I don't know what to name this

June 12, 2019


    Someone once told me that he would always catch me if I fell. He didn't mean it literally; he meant that he would always be there for me. Lot of good it did him. Five years ago today, I ran out of my house crying after mom told me that he fell from a height too big to handle. I'm outside holding a candle for him today, looking at the pathetic wooden grave in my backyard and remembering the real one where his funeral was held.
                                                Sam Neilson
                                         April 2010-June 2020
                                             "I am not afraid
                                             I am not defined
                                                I am strong."

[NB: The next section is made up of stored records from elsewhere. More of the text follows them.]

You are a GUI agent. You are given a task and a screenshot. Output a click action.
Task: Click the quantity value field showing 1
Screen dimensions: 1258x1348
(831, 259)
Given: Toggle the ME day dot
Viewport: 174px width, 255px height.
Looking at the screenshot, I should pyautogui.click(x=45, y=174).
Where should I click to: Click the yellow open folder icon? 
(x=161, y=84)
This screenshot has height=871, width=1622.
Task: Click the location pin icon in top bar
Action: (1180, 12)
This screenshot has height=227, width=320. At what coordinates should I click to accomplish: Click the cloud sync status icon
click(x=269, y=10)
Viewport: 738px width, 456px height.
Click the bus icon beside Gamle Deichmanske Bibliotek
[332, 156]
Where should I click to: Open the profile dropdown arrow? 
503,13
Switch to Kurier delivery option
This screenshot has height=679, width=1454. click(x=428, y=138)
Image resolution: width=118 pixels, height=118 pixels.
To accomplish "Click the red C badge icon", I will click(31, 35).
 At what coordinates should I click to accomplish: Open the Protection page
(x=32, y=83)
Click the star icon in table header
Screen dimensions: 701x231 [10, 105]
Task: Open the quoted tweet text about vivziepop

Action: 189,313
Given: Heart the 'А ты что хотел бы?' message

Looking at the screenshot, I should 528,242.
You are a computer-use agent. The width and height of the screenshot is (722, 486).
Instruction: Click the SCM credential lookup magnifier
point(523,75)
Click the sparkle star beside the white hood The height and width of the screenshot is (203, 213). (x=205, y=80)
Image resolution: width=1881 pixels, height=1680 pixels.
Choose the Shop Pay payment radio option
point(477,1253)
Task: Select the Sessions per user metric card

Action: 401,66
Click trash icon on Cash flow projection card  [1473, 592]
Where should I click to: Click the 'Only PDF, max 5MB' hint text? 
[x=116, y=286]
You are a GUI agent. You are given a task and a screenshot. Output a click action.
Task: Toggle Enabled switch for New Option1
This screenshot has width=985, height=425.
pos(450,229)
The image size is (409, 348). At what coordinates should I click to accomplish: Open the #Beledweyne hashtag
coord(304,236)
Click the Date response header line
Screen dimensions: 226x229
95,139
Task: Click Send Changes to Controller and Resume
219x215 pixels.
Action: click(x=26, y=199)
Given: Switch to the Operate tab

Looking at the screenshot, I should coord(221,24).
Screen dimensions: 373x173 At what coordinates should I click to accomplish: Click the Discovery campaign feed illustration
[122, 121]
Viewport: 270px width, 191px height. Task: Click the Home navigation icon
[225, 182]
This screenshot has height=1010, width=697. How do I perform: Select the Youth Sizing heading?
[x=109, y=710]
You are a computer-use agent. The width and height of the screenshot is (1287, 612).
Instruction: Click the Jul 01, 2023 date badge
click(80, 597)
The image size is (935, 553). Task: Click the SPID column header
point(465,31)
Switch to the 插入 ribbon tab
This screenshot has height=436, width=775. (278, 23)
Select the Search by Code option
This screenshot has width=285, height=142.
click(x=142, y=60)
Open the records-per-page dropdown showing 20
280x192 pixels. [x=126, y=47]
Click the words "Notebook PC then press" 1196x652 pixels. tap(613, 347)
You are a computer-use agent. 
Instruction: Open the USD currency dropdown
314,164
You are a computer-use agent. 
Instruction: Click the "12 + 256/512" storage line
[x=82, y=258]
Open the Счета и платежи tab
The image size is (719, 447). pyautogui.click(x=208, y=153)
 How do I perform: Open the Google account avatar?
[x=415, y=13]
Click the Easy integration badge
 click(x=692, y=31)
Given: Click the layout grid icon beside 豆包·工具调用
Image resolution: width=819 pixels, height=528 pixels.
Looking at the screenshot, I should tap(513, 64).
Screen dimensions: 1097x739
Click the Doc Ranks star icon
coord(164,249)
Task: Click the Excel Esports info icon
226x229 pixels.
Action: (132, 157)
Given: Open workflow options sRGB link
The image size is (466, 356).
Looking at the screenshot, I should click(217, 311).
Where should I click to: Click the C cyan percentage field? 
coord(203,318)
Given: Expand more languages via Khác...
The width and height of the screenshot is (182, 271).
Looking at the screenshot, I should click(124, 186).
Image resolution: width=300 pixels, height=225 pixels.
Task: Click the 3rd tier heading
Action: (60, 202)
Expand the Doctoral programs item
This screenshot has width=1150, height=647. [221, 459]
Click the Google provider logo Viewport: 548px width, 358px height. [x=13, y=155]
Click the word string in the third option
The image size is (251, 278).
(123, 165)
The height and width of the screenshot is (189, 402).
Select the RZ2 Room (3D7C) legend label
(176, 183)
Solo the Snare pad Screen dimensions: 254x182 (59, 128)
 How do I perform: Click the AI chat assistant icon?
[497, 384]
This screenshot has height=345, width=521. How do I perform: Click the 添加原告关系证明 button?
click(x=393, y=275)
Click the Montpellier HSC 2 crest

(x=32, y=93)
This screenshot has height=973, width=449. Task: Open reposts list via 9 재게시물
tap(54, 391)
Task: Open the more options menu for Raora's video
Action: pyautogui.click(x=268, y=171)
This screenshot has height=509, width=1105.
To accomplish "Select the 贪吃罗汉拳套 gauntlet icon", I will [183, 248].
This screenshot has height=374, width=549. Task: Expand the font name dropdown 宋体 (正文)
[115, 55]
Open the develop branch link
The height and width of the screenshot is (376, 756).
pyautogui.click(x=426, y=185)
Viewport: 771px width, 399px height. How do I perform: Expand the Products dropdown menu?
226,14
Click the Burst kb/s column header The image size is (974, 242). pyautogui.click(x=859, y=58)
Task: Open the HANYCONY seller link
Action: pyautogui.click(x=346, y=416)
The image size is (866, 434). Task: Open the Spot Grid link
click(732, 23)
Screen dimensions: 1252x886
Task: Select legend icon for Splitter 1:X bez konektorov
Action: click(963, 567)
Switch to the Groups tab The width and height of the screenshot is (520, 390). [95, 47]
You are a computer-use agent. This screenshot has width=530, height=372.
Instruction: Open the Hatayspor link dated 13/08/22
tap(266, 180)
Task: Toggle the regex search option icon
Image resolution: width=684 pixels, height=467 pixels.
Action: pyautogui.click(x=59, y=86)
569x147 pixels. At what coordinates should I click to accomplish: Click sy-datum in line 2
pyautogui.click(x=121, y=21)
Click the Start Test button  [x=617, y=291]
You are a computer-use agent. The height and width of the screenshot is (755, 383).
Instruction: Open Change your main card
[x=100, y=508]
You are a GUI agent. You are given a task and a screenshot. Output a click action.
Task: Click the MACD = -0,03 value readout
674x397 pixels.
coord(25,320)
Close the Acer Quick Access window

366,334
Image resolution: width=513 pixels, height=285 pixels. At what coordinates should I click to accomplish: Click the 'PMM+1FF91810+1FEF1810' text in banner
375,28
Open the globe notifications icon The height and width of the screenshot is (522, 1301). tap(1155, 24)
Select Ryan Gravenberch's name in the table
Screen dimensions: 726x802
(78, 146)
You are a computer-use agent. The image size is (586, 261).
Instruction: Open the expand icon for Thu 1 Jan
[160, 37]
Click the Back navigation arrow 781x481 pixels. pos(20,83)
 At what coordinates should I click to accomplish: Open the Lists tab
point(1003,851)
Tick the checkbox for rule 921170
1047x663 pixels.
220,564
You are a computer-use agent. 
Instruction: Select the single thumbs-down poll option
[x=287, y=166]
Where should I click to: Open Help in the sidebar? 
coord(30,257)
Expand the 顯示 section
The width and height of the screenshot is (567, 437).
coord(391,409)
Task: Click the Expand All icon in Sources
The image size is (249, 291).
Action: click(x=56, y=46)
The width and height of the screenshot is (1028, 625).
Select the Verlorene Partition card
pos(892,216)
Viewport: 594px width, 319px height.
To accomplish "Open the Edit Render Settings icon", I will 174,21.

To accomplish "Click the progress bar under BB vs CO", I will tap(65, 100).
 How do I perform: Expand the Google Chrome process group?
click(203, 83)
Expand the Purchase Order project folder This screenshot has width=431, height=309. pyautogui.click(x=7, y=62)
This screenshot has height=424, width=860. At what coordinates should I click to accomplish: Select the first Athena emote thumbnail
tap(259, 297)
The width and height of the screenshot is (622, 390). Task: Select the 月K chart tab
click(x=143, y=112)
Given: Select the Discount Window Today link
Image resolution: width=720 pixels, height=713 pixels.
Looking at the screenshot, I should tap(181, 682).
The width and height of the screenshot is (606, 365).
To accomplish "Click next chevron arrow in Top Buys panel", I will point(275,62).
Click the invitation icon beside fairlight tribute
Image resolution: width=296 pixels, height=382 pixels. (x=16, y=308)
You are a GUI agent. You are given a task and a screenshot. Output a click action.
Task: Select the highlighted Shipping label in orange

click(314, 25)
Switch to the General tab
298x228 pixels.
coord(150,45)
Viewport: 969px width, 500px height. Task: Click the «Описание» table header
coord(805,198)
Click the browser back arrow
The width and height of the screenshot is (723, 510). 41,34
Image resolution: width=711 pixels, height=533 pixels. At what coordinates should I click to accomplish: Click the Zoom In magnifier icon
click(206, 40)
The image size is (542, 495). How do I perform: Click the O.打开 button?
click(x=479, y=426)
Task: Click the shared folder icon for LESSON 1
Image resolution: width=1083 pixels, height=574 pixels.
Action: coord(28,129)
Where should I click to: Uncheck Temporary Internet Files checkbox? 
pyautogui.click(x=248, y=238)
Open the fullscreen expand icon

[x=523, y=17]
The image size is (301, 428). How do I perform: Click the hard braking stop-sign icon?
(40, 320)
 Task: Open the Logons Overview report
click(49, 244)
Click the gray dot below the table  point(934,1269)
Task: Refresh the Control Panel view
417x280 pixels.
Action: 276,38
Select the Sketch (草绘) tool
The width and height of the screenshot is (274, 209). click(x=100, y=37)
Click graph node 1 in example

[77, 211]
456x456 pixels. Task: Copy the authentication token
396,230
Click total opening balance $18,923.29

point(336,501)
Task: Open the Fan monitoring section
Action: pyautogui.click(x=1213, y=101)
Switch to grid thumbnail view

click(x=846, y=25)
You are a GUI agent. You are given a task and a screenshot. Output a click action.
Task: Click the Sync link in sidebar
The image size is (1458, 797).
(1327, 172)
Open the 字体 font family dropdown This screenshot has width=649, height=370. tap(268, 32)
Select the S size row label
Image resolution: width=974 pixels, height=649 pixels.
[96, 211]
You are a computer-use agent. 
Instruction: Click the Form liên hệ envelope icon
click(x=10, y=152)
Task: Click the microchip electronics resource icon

         I add one last flaming match to the pile before before mom comes out yelling, "Summer Anne Daze! Just because you're mourning does not give you a right to set the house on fire!" After lecturing me for what felt like ten minutes on safety, she goes back inside, satisfied. As I'm extinguishing the flames, she comes marching out again.
    "Say hi to the new neighbours. I think they have a kid your age." I shrug. Saying hi to the neighbours is not on my to-do list. However, twenty minutes and several arguments later, I find myself ringing the doorbell with a chocolate cake in hand. We see a boy my age in the window and mom nudges me. I haven't been very social since Sam died and looking for a romantic relationship is the least of my worries. The boy opens the door. He had messy black hair, dazzling green eyes with small pupils, and freckles. He was wearing some shirt with a video game logo on it, and sunglasses propped up on his head that he dropped as soon as he saw us. 
    "Hi, I'm Chamille," mom  says and holds our her hand. The boy doesn't take it. In fact, he doesn't seem to notice it at all.
    "Adam. I'll get my mom." Adam leaves and comes back later with a heavyset lady in a purple cardigan. She too, shares the same green eyes and freckles as him.
    "Hello! You must be the neighbours! We were just admiring your pretty yellow house! I'm Sara." She shakes my mom's hand. "And you are?"
    "Summer." I reply. Adam jumps, like he didn't know I was there.
    "Beautiful! This is Adam. He is. . ." she pauses for a moment, searching for the right word, "vision impaired."
    "Mom! You don't have to tell everyone!"
    "Well, they're our neighbours! They should know!"
    Vision impaired? I can't tell; his eyes are beautiful. But when Adam's mom, Sara, invites us inside, it seems obvious. There is a white cane with an orange stripe leaning on the wall of a bare hallway which is leading to a spacious kitchen. Adam and his mother keep bickering down the hall, and his hand never leaves the wall. He must be totally blind.
    Sara accepts the cake and opens a drawer to grab a knife. She invites us to sit down at a two-person table while Adam jumps on the kitchen counter, dangling his feet and looking ahead at a wall he can not see. I notice some pictures of Adam and Sara with a tall, bearded man who shares Adam's scruffy hair in a military uniform.